Anders als in anderen europäischen Städten haben sie in Wien jedoch kaum Tradition. Die Hamburger Hafenstraße oder der Berliner Stadtteil Kreuzberg sind Symbole für politisch motivierten Aufstand. Und auch im letzten Jahrzehnt bildete sich dort immer wieder Widerstand gegen die Interessen privater Investoren und die Pläne der Stadt. So gingen in Hamburg Tausende Einwohner gegen Verkauf und Abriss des historischen Gängeviertels auf die Straße. Die Stadt sah sich nach monatelangen Protesten gezwungen die zuvor verscherbelten Häuserblocks wieder zurückzukaufen und den Bürgern zur Verfügung zu stellen. In Berlin verhinderten Bürgerinitiativen die Bebauung des ehemaligen Flughafens Tempelhof.

"Kaiserwiese für Alle!"

Doch je schneller die Stadt wächst, desto größer wird auch in Wien der theoretisch fundierte Widerstand gegen die Verbauung von Freiflächen und deren kommerzielle Nutzung. Die Aktivisten der Bürgerinitiative "Kaiserwiese für Alle!" sehen beispielsweise den Erholungswert der Kaiserwiese im Prater durch zu lange Veranstaltungen wie das "Wiener Wiesn"-Fest gefährdet. In ihrer Auffassung einer modernen Stadt sollte die Wiese vor dem Riesenrad ein konsumfreier Raum bleiben. Sie befürchten ihre Umwandlung in eine Veranstaltungsfläche zur Maximierung von Privatgewinnen. Laut Website der Initiative sei die Wiese nach der Veranstaltung wochenlang abgesperrt gewesen, weil der Rasen völlig zerstört war. Schnell waren 3.200 Unterschriften gesammelt und im Petitionsausschuss eingebracht.

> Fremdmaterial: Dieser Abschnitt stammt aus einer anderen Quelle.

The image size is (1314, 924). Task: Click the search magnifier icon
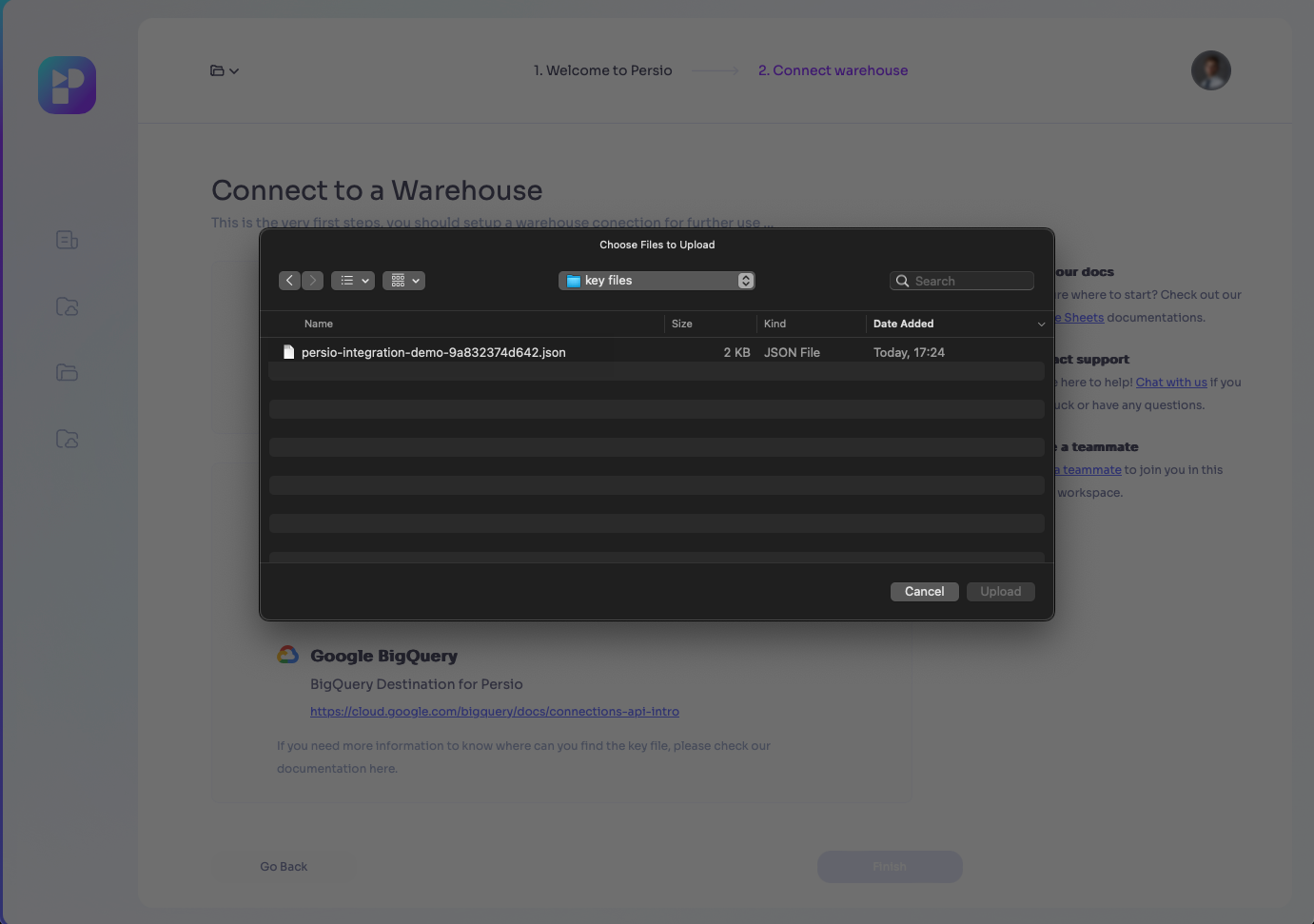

Eine endgültige Entscheidung über die Zukunft der Kaiserwiese ist zwar noch nicht gefallen, die Initiative hat jedoch medial großen Wirbel geschlagen. Und so rücken die neuen Bewegungen zumindest den Recht-auf-Stadt-Diskurs ins Licht der Öffentlichkeit und sensibilisieren die Bürger für die Probleme einer wachsenden Stadt. Der Kampf um den Erhalt von Freiräumen hat nun definitiv auch in Wien begonnen.